Wouldn’t that be awesome if someone can just tell us what to do and makes decisions for us? While tempting, the life does not work like that. When we are told what to do, we either feel resentful or incompetent based on the outcome of that advice. Your therapist will not tell you what to do because you know your life better than anyone else and ultimately you are the one who will live with the consequences of these decisions. However, your therapist will help you process your options and choose what you think is best for you.
3) I will feel enlightened after every session.
Unfortunately, not every session will have an Oprah “Aha” moment. Some sessions will help you develop an insight while other will be more educational (learning some tools) or exchanging perspectives. Therapeutic relationship is very similar to any kind of interpersonal relationship with its ups and downs.
4) My therapist has it all figured out.
While your therapist may have more tools to cope, they are not free of challenges and problems. Most of us go through life just like you are and experience loss, anxiety, depression and even trauma. These experiences do not make us less qualified to help and support you. On the contrary, they help us to be more empathetic and compassionate towards you. During the first months of the pandemic, we were all going through the same confusion, fear, and anxiety as all of our clients, but this did not stop us from showing up for our clients and helping them get through this.
5) I need a quick fix and therapy will give me that.
When we are in pain, there is nothing more urgent than stopping the pain. You may want your problems to go away in three sessions. However, therapy is a process, and it takes effort, hard work and commitment. It is not just about learning the coping tools or skills but also applying them to your life. As I always say, setting up goals is only 50% of the process, removing the obstacles that would prevent you from achieving your goals is the other 50%. Sometimes you will have to tap into the deep, uncomfortable parts of your past that brings out shame, fear, or regret. It is important to lean into these feelings and work through them rather than avoid them.
6) My therapist should be in control and lead the session.

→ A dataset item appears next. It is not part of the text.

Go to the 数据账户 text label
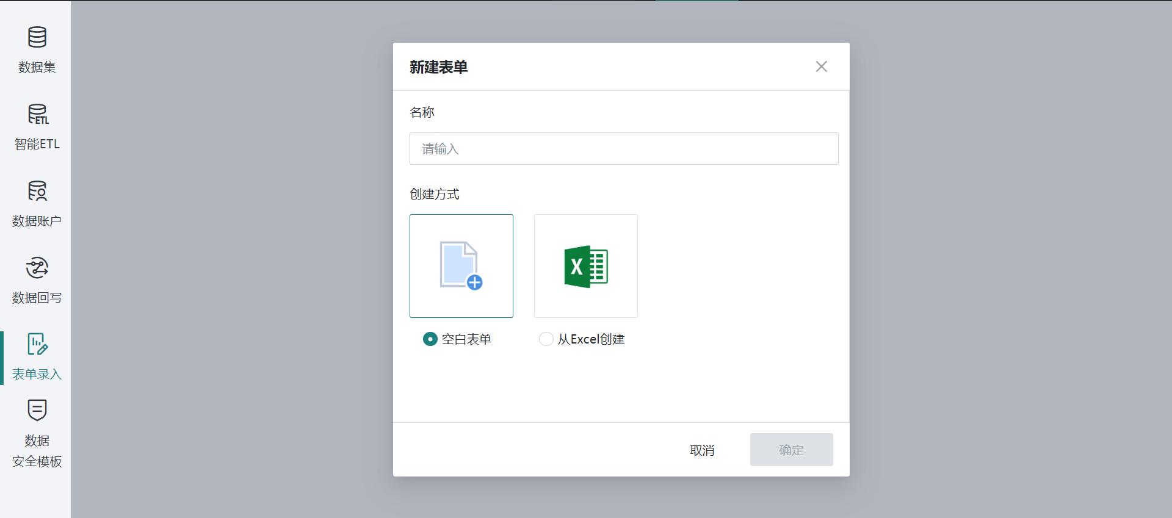Screen dimensions: 1172x518 coord(37,221)
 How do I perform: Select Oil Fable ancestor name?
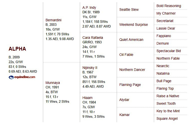[126, 55]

This is definitely a style issue but for the most part, it is very important for you to be an active participant in your therapy. I find it to be a lot more effective when my clients come to the sessions with some topics to work on and work on their homework assignments. Yes, homework. Homework is a great tool that many therapists use because it helps the therapeutic work to extend beyond the therapy hour. It encourages you to work on your personal growth and therapy goals outside the therapy.
As we are all feeling the pressure of the pandemic on our mental health, reaching out for support became more important than ever before. I believe that setting the right expectations will help you make the most of your therapy experience and prevent disappointments.